Stage three begins at the ready and has the shooter going to prone to fire a single shot to the four-inch bull in the four seconds allowed. The shooting is not the hard part here—the effectiveness of the drill comes in smoothing out the motions in getting to prone and behind the gun. This is one of the harder stages for some, although the hits from prone should be “gimmes.” Luckily you only have to get down and back up four times.
The fourth stage starts with the bolt locked back on an expended magazine, finger on trigger and safety off, just as a reload would occur in reality. At the cue, the shooter executes a reload as smoothly as possible and concludes with a shot to the four-inch mark. Note any late hits and repeat for a total of four reps. For those using conversion bolts that do not lock back, you have the option of running a speed reload and going through the motion of actuating the bolt release.
Get It Across And Continue The Fight
The final stage is a support-side transition. I like to begin with the sling on and the weapon at the hunt.
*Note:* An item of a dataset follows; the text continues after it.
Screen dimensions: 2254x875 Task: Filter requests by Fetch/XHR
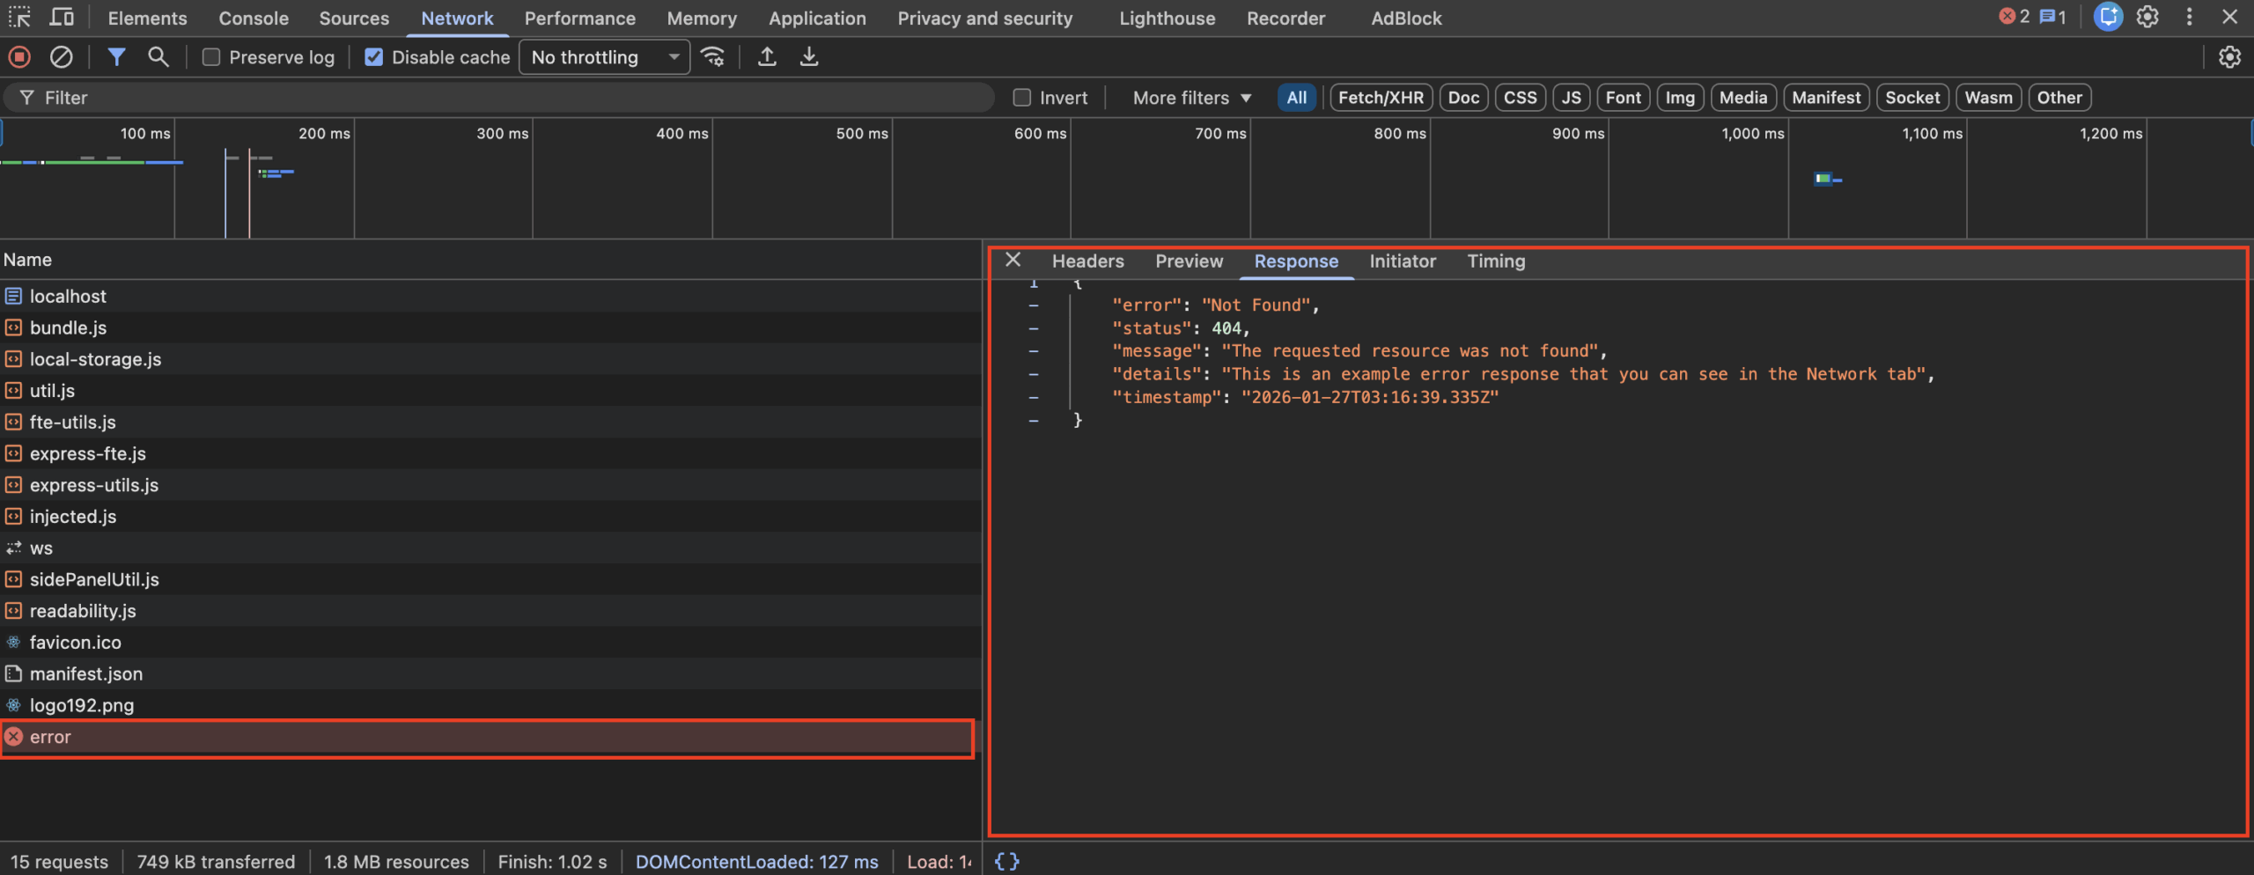(1380, 98)
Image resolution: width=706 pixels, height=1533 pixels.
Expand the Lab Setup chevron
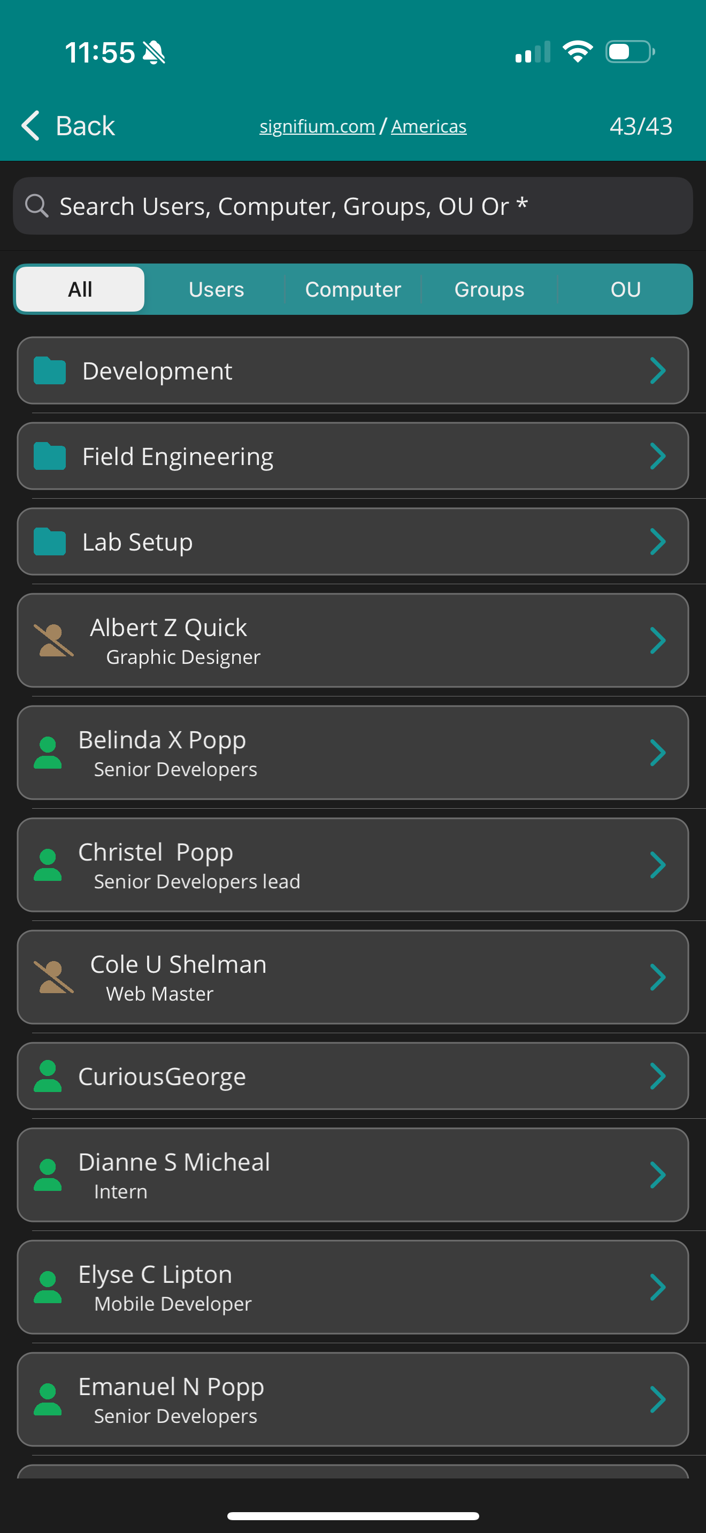pos(657,542)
When the buzzer goes off, execute a transition to the support side and smack the target. Note any late hits and repeat for the established pattern of four. The par is challenging and may be counterproductive for average shooters until the mechanics are smoothed out.
Maximum score across the course is 36 points. The drill is not particularly easy and makes the shooter work for the hits, so 32 points is the cutline for bragging rights, with the goal obviously being to max it. If the hits just aren’t in the time limit, move the targets closer in five-yard increments while maintaining the four-second par until the hits are possible for the majority of attempts.
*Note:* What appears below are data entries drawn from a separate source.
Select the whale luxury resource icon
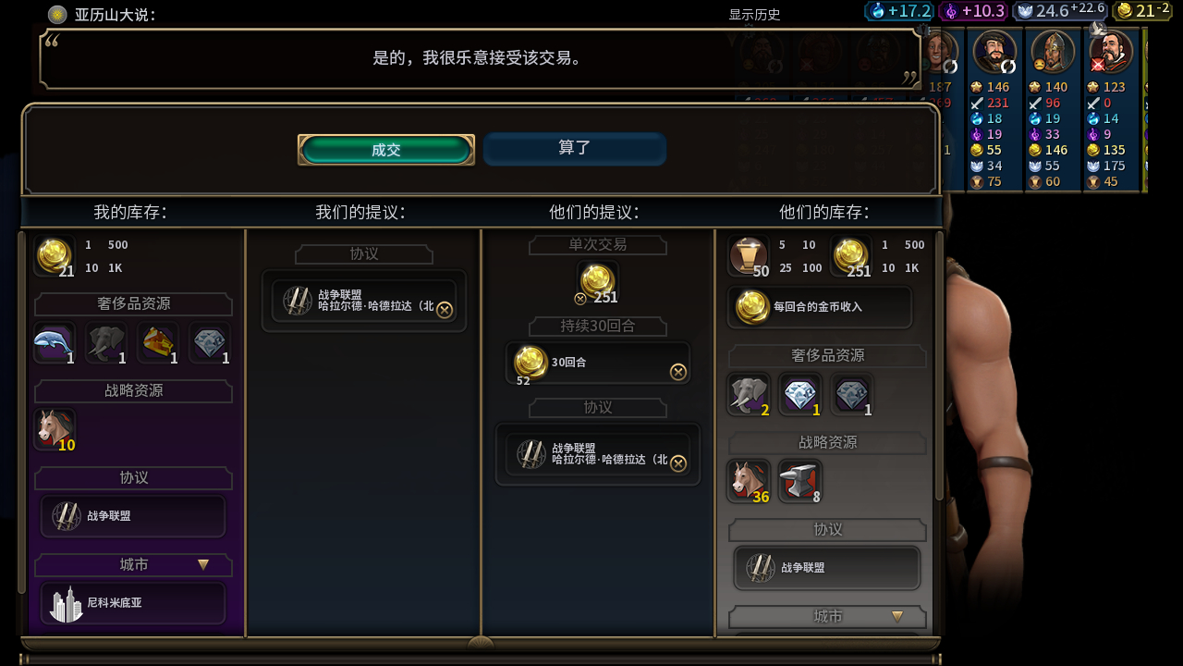 55,343
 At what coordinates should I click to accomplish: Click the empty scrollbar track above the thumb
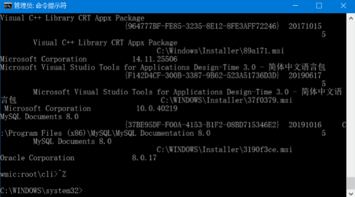click(351, 100)
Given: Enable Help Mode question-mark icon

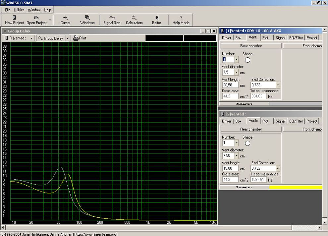Looking at the screenshot, I should tap(181, 18).
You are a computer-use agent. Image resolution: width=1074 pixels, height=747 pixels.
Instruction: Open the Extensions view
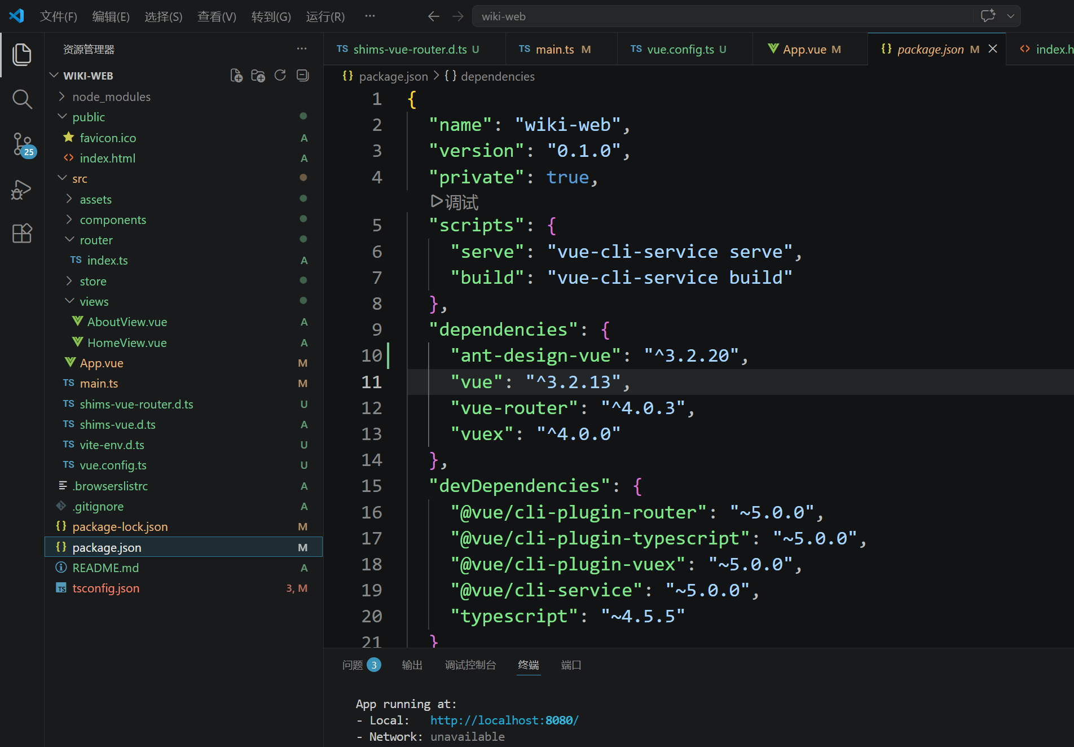pyautogui.click(x=22, y=233)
Once the shooter is proficient with more fundamental drills, Four Play works very well as a support-side skill builder. The par is increased to five seconds to allow the shooter enough time to place the hits from the less experienced side. Aside from more advanced shooters who both set up their gear and routinely practice mirror-image reloads, most shooters are better served working through the reload stage with no time limit and simply focusing on positive control and good technique.
All shots fired to four-inch target at 25 yards. Each stage repeated for total of four repetitions.
All shots fired to eight-inch target at 25 yards.